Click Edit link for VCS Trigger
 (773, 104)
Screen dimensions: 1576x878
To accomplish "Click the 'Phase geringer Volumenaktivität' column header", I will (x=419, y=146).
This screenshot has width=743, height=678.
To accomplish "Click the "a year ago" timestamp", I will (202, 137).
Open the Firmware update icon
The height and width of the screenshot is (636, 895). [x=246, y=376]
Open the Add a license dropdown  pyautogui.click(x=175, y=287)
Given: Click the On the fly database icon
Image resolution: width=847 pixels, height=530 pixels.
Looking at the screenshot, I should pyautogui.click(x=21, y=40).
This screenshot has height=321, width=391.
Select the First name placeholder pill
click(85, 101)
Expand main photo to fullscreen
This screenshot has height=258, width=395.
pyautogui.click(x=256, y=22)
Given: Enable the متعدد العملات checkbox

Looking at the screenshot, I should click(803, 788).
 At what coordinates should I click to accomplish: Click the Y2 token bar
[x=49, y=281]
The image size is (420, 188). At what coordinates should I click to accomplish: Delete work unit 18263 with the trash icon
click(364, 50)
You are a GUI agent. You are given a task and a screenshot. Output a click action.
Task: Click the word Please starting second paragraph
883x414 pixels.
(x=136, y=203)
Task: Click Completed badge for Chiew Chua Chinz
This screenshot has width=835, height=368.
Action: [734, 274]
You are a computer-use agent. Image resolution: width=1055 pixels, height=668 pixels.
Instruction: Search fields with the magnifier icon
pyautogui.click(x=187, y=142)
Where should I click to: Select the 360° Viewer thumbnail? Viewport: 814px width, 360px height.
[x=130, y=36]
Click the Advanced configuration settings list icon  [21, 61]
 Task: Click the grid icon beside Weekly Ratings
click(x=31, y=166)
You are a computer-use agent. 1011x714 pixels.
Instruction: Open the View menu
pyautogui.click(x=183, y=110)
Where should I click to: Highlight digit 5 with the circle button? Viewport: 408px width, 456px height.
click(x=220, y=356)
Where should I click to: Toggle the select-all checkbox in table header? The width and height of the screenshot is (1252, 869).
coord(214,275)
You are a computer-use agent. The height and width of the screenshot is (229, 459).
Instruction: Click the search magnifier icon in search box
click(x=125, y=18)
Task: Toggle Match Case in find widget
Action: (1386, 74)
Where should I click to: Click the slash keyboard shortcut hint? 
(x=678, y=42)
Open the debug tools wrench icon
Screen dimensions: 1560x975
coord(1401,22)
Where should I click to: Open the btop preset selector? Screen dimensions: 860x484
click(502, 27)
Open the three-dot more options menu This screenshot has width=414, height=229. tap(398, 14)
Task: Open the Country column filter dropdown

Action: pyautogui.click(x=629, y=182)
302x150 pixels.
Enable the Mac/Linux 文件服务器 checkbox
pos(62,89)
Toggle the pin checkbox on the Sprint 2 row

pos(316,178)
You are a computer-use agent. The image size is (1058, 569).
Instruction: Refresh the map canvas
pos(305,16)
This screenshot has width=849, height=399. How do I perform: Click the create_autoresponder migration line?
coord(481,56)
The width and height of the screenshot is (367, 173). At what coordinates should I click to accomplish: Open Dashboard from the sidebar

________________

If a line contains the word "computer", count it; give the total for the entries above and nothing else.

- TASK ANSWER
4